About this task: Copy out the part of the records that begins with the line containing "This screenshot has height=884, width=908." and ends with the line containing "status-label: Coordenadas : is", without changing anything. Leave the pictures out.

Record excerpts:
◆ ◆ ◆
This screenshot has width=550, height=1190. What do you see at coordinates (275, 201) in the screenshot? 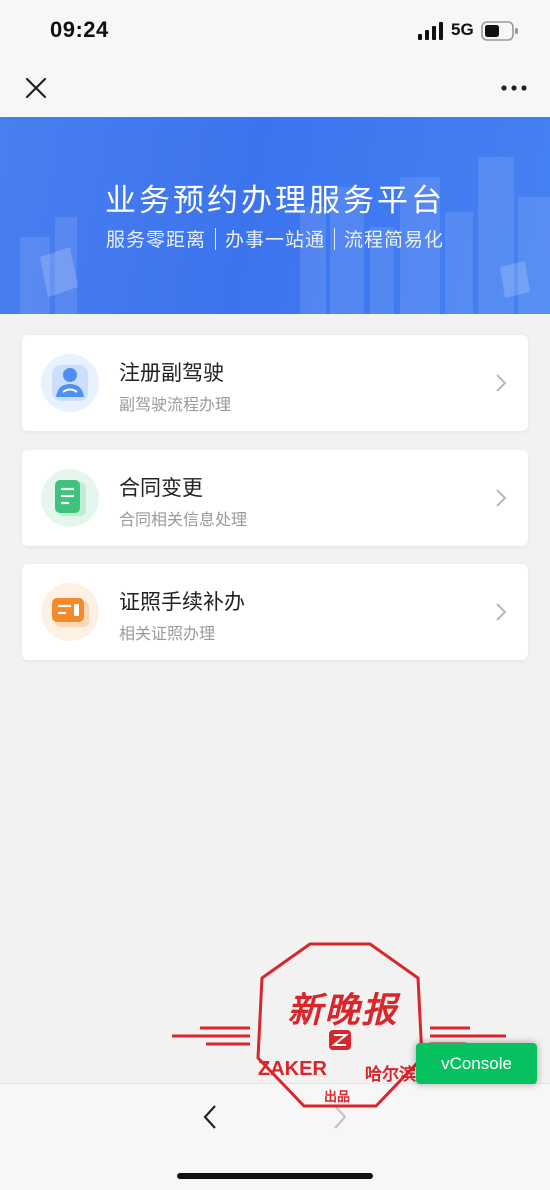
I see `banner-title: 业务预约办理服务平台` at bounding box center [275, 201].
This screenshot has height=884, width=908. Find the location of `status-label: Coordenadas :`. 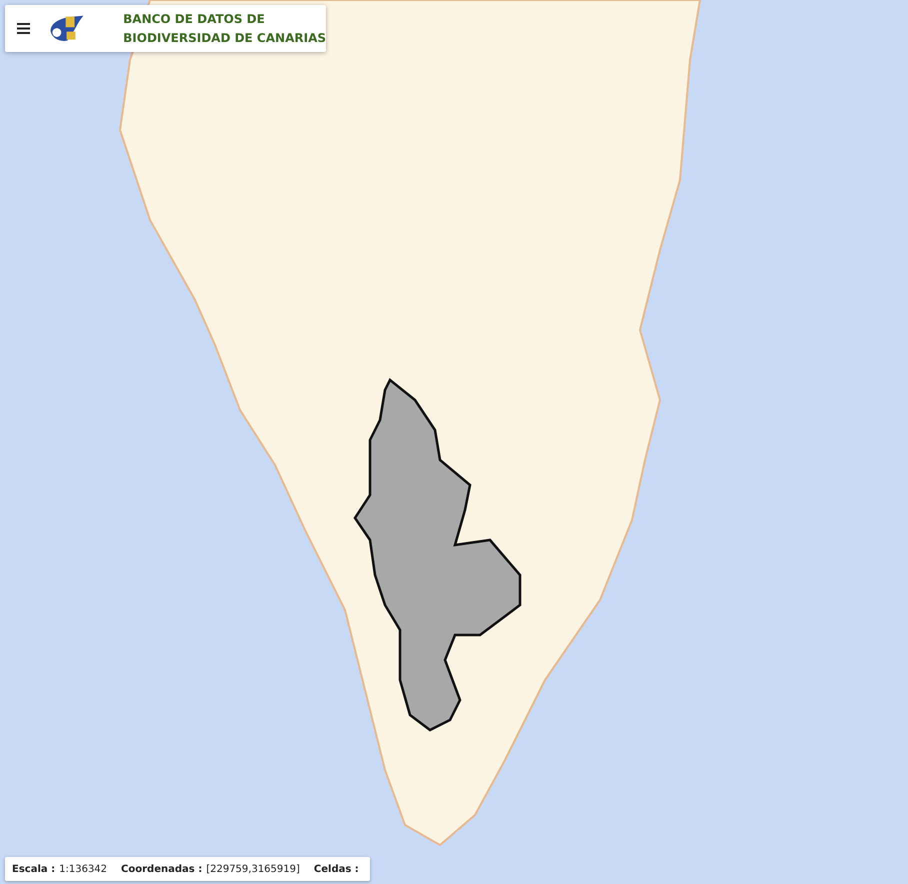

status-label: Coordenadas : is located at coordinates (162, 869).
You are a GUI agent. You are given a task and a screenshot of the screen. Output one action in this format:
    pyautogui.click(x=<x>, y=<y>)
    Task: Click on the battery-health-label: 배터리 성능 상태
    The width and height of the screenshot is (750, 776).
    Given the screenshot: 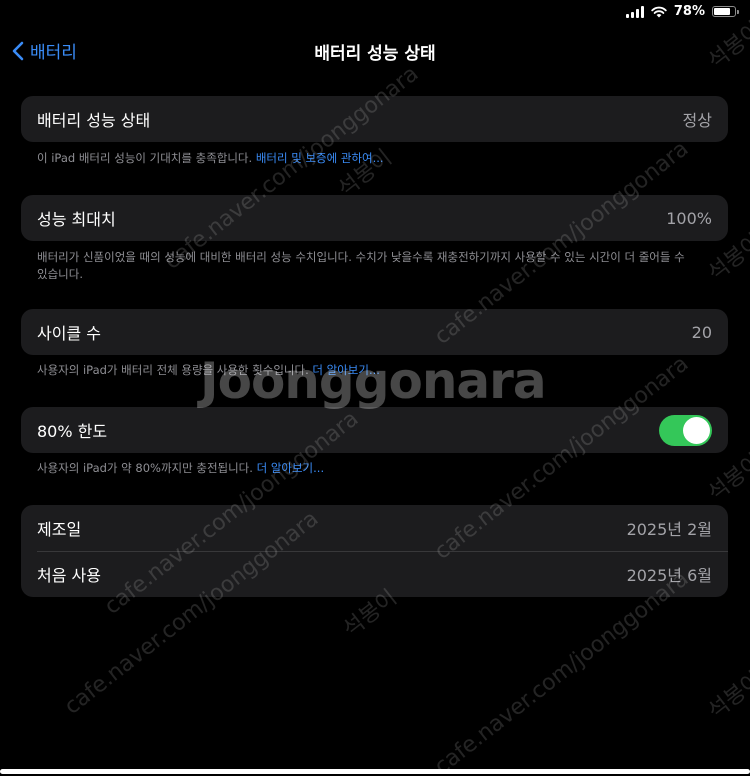 What is the action you would take?
    pyautogui.click(x=94, y=120)
    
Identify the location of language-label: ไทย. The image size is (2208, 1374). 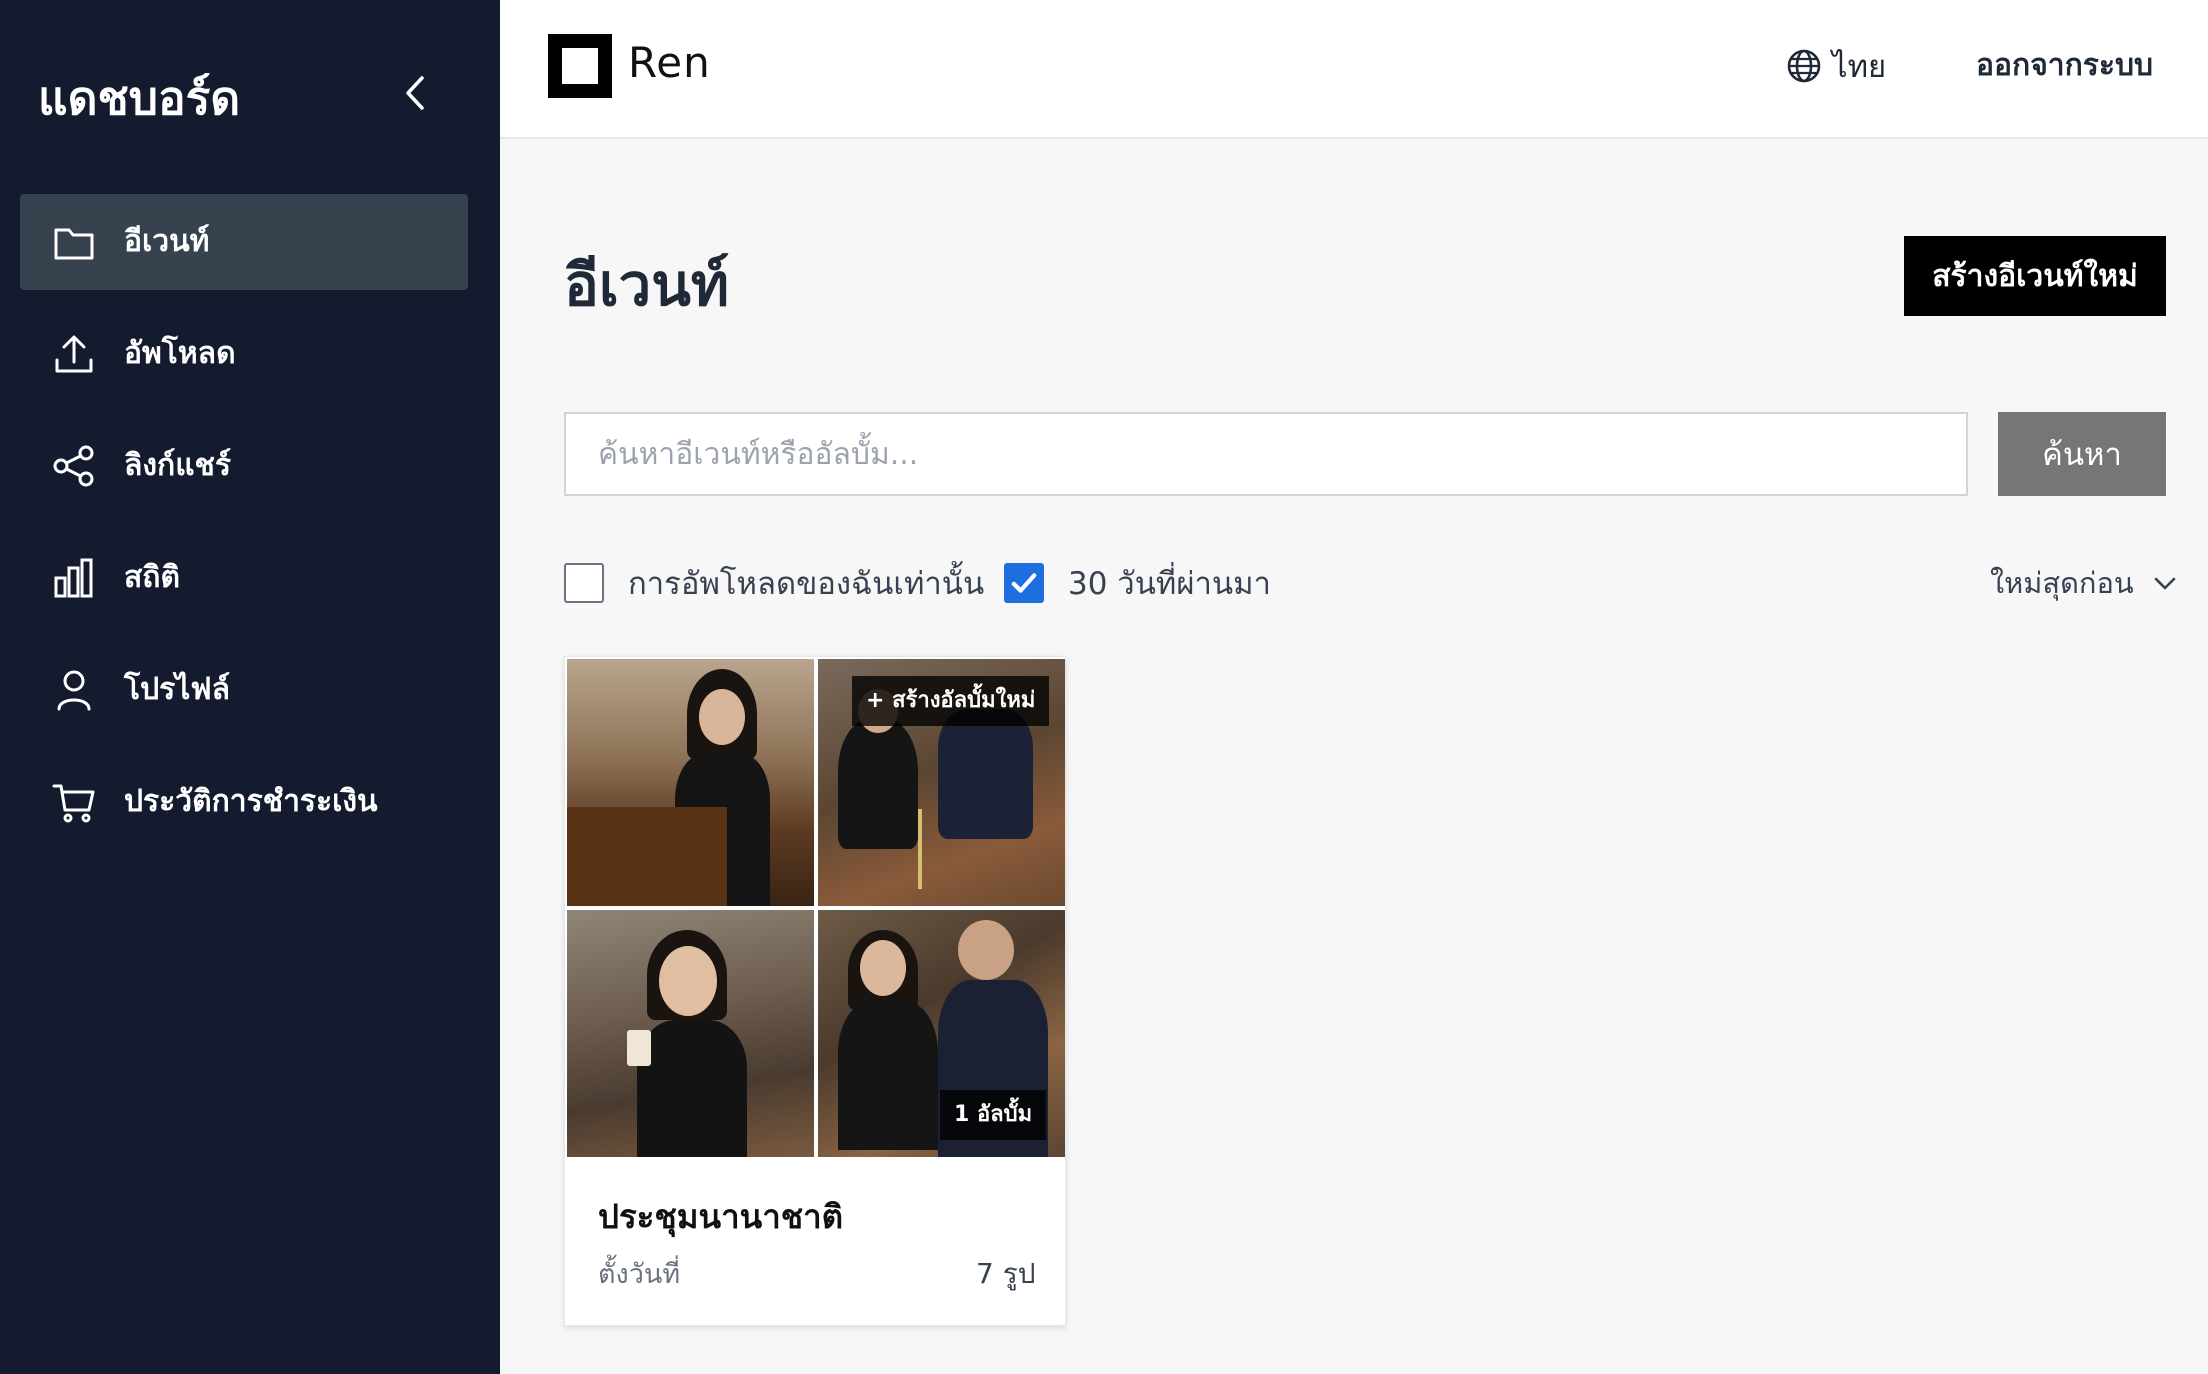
◆ ◆ ◆
Written solution:
This screenshot has height=884, width=908. Find the location of `status-label: Coordenadas :`. 

status-label: Coordenadas : is located at coordinates (162, 869).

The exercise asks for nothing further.